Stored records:
▬▬▬▬▬▬▬▬▬▬

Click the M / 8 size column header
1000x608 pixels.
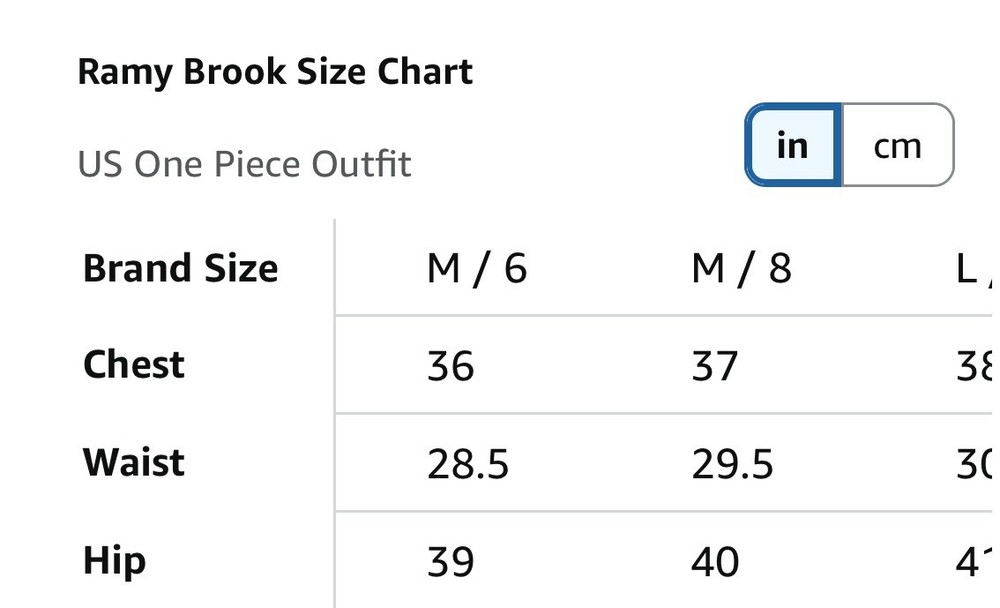[x=741, y=268]
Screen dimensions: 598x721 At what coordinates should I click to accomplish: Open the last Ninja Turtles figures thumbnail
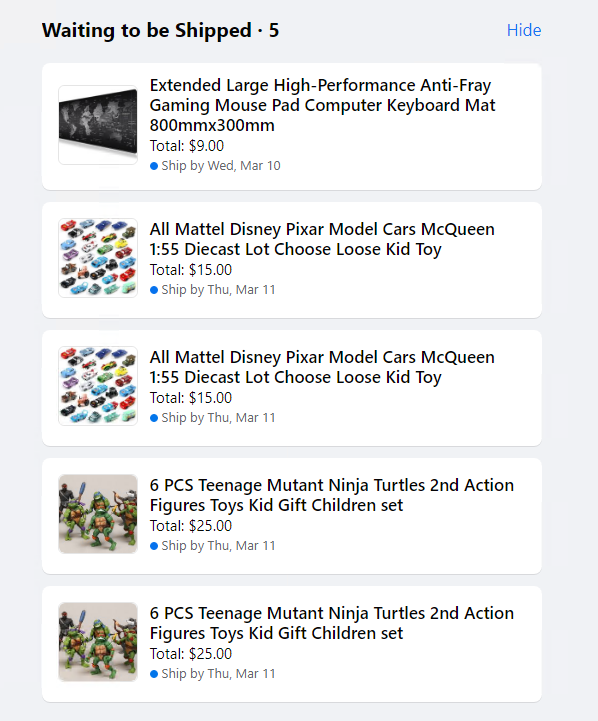(x=98, y=641)
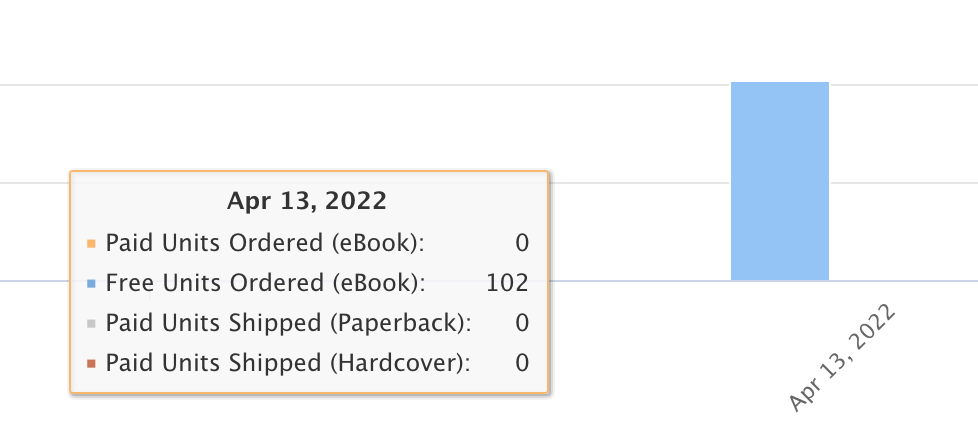
Task: Click orange marker beside Paid Units Ordered
Action: (x=92, y=244)
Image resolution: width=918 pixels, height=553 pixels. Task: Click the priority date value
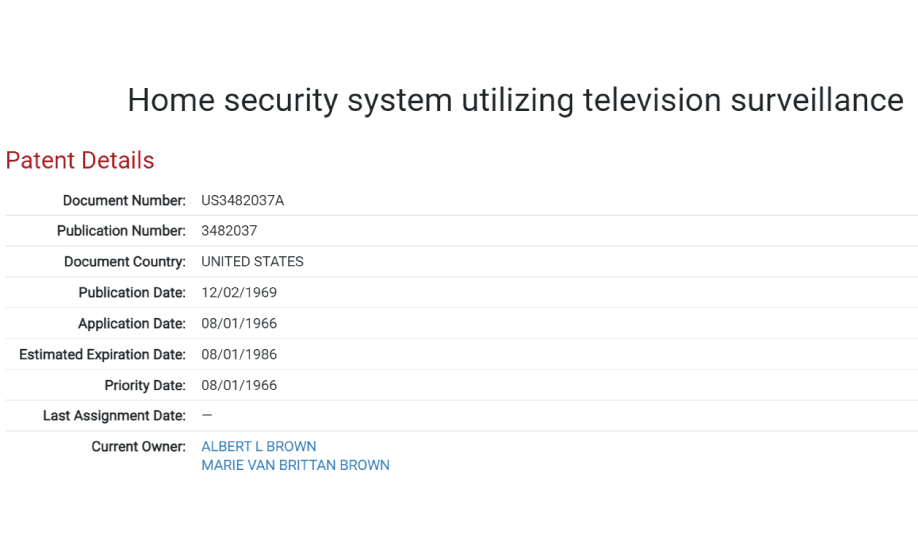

▬▬▬▬▬▬▬▬▬▬

• [Work request]:
Exclude the pictures, then write out every record exactly as it stands.

• [Exercise solution]:
Click the M / 8 size column header
1000x608 pixels.
[x=741, y=268]
Screen dimensions: 598x721 At what coordinates should I click to accomplish: Open the last Ninja Turtles figures thumbnail
(x=98, y=641)
Task: Click orange marker beside Paid Units Ordered
Action: (x=92, y=244)
Image resolution: width=918 pixels, height=553 pixels. Task: Click the priority date value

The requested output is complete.